Researchers Turn Cigarette Butts Into an Energy Storage Solution

Cigarette butts are dangerous for the environment, even if smokers dispose of them properly. Because of that, scientists decided to put them to good use, and turned them into high-performance supercapacitor components.

Arsenic and lead are only two of the environment-harmful chemicals found in cigarette butts, and this is a good enough reason to repurpose them as soon as possible. Fortunately for us, researchers from an university in South Korea invented a way of turning cigarette butts into a high-performing supercapacitor. Scientists get more and more inventive nowadays when it comes to finding new ways of generating or storing energy, and that can only be good for us, supposing that these methods are put into practice and become commercially-available at some point.

Professor Jongheop Yi, from Seoul National University, co-author of the study, noted that “Our study has shown that used cigarette filters can be transformed into a high-performing carbon-based material using a simple one-step process, which simultaneously offers a green solution to meeting the energy demands of society.

Numerous countries are developing strict regulations to avoid the trillions of toxic and non-biodegradable used cigarette filters that are disposed of into the environment each year; our method is just one way of achieving this.”

Yi added that “A high-performing supercapacitor material should have a large surface area, which can be achieved by incorporating a large number of small pores into the material. A combination of different pore sizes ensures that the material has high power densities, which is an essential property in a supercapacitor for the fast charging and discharging.”

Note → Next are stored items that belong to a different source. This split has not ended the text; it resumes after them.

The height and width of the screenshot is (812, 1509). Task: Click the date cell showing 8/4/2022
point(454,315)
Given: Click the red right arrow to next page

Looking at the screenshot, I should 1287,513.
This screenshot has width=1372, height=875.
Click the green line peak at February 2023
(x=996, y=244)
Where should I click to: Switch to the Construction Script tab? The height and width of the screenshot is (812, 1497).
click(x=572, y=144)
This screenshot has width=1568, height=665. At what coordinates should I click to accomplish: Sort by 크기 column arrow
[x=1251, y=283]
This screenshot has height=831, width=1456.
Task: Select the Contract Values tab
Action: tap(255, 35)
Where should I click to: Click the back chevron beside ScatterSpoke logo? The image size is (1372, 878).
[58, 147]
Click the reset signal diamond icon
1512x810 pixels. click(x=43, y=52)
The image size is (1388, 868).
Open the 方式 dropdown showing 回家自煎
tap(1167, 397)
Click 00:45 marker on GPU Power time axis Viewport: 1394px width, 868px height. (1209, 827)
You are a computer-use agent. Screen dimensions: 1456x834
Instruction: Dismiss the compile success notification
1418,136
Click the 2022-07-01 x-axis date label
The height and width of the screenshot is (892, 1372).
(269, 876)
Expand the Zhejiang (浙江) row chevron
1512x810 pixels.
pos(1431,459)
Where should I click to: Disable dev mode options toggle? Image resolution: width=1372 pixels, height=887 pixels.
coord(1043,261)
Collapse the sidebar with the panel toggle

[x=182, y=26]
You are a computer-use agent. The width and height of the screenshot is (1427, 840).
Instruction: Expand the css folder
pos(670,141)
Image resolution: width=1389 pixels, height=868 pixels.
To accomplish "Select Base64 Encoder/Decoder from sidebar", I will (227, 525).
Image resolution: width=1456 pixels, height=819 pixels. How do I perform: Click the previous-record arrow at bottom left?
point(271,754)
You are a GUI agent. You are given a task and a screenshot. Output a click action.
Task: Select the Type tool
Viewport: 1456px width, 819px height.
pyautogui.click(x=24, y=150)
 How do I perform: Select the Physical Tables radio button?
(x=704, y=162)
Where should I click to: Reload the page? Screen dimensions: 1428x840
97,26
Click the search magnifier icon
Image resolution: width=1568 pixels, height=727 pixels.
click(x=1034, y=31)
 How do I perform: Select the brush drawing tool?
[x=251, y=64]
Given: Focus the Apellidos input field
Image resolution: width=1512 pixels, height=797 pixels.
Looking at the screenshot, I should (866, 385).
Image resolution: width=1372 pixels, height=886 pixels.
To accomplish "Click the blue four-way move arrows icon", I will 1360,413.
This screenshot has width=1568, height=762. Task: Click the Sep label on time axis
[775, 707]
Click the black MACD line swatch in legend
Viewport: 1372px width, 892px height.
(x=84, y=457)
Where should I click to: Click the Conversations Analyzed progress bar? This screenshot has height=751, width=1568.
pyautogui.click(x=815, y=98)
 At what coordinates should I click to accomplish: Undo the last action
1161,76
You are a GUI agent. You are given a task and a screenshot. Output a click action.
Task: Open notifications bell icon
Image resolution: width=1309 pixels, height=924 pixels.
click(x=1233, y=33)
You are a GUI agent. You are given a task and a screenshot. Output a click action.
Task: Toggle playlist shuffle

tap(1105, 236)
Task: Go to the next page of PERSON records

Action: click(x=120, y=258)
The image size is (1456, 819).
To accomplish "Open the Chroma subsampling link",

I happen to live in one of the uncivilized countries where smoking in public is still a thing. Bars, trams (even if people aren’t smoking in public transport, you can tell who is a smoker and who isn’t, either by the way their breath smells, or their clothes) and sometimes even open spaces are intoxicated with the obnoxious odor, and worst of all, when smoking outside, the cigarette butts end up on the pavement rather than in a garbage can. Finding a good way to reuse them sounds like something unreal, and yet, the South Korean researchers did it.